„Barbarossa”, czyli róg obfitości
Wehrmacht zajmował Białoruś, obszar nadbałtycki i Ukrainę z jasnymi instrukcjami – starać się przejmować gospodarstwa rolne, fabryki i kopalnie w stanie nietkniętym. Niemcy wiedzieli, czego mają szukać.
W lipcu i sierpniu 1941 r. wojna radziecko-niemiecka zaczęła się przekształcać w konflikt o bezprecedensowym natężeniu. Narastająca brutalność wyraźnie odzwierciedlała ideologiczny charakter starcia, a sztucznie podsycana wrogość między faszystami i komunistami działała jako czynnik pogłębiający animozje pomiędzy Niemcami i Słowianami, Rosjanami i Ukraińcami, Żydami i nie-Żydami.
Jednak w wojnie na wschodzie chodziło nie tylko o ideologię i rozpalanie nienawiści etnicznej.
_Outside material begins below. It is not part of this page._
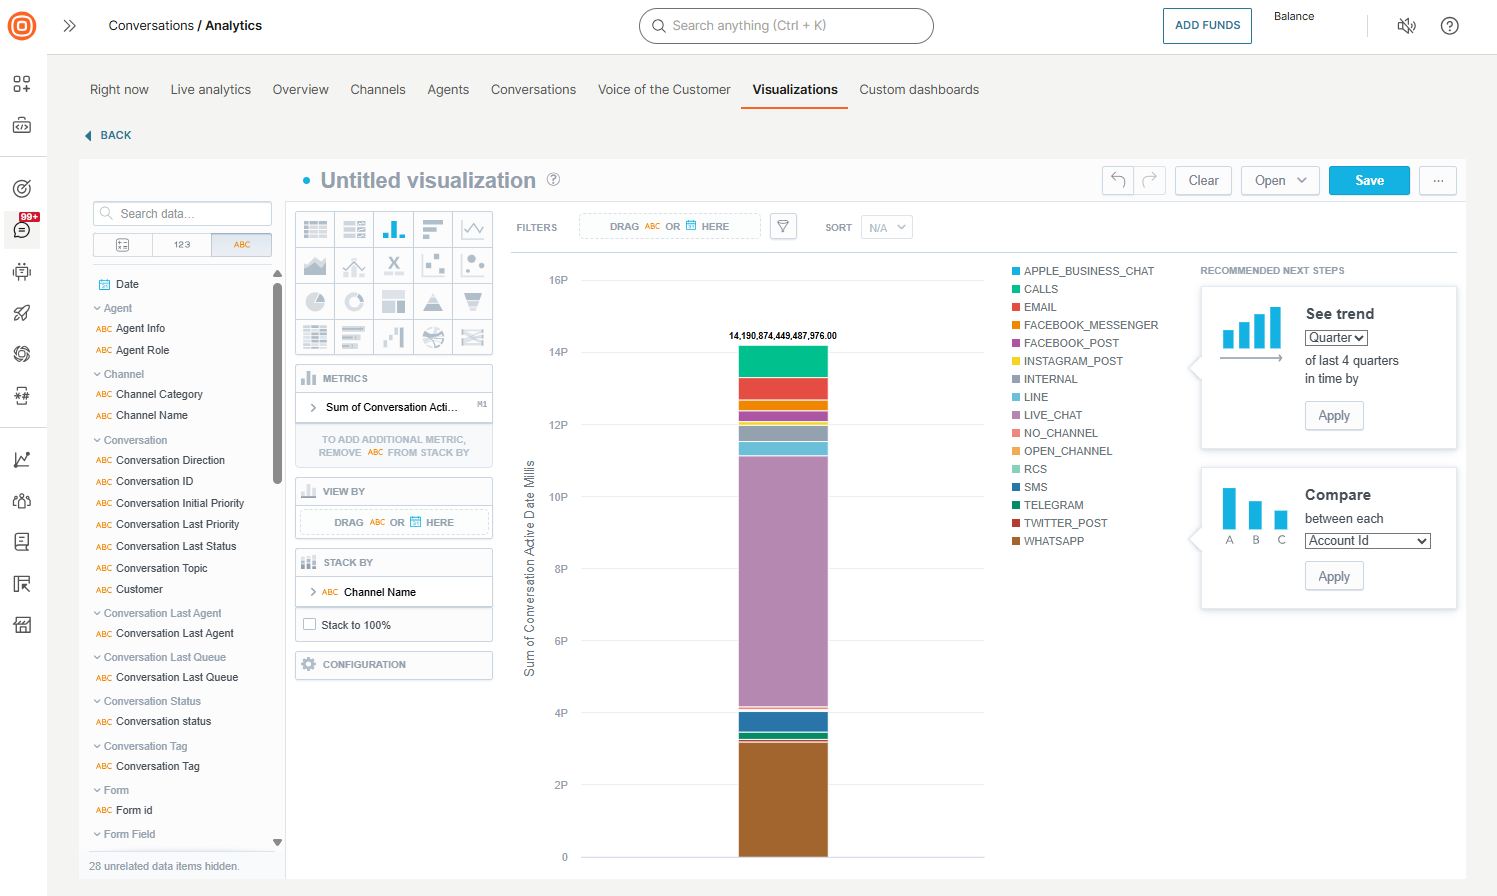
Task: Select the pie chart visualization type
Action: point(315,301)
Zaciekłość działań przynajmniej częściowo można przypisywać powszechnemu wśród żołnierzy obu stron przekonaniu, że walczą o przetrwanie. Po stronie radzieckiej było to aż nadto oczywiste, biorąc pod uwagę szybkość, z jaką wróg wdzierał się w głąb europejskiej części ZSRR, dokonując masowych egzekucji komisarzy politycznych oraz Żydów.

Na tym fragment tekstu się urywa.